The future of moose, moose watching, and moose hunting in Minnesota appears grim. With Minnesota’s northwest herd virtually gone, Minnesota’s only remaining viable moose population inhabits the northeastern part of the state and is now itself in precipitous decline. From an estimated population of about 8,000 moose in 2004 through 2009, the population plummeted to only about 3,000 animals by 2013. Now under intense investigation, the stress of warming temperatures associated with climate change is very likely increasing the vulnerability of moose to disease and other natural factors.
Moose hunting ceased altogether in Minnesota when the state’s Department of Natural Resources announced a closure of the 2013 hunting season for the northeast population. “The state’s moose population has been in decline for years but never at the precipitous rate documented this winter,” said Tom Landwehr, DNR commissioner.

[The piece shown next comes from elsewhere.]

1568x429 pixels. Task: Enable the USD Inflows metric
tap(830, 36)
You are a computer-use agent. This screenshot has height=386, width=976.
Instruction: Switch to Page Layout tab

New Hampshire’s moose are also being harmed by surging winter tick populations, associated with warmer winters. In 2002 winter ticks were blamed for a large number of moose deaths. Heat also affects moose directly, as summer heat stress leads to dropping weights, a fall in pregnancy rates, and increased vulnerability to predators and disease. When it gets too warm, moose typically seek shelter rather than forage for the nutritious foods needed to keep them healthy. Due primarily to these factors, New Hampshire’s moose population has declined by 3,100 moose, which is more than 40 percent, since 1997. The New Hampshire Fish and Game Department has reduced the number of moose hunting permits by 60 percent in the last five years.
Moose in some areas of the West are also challenged by climate change. Wyoming’s moose herd is currently at just over 50 percent of desired management objectives. A decade of drought fueled by rising temperatures and declining rainfall associated with climate change appear to be reducing the quality of moose habitat. Indeed, western states have experienced extensive climate-induced aspen die-off driven by higher summer temperatures causing drought. Aspen is a preferred forage species for moose and it has declined by about 50 percent in Wyoming.
As populations drop in the warmer southern portions of the moose’s range and the climate continues to warm, the future of moose hunting in these areas appears bleak. All moose hunting in Minnesota has been closed, and the likelihood of future moose hunting in Minnesota is highly doubtful. Over the past decade, Wyoming’s moose harvest and moose hunter expenditures, a boost to outfitters and local economies, have declined about 60 percent. Since 2007, New Hampshire’s moose harvest has also declined by 60 percent.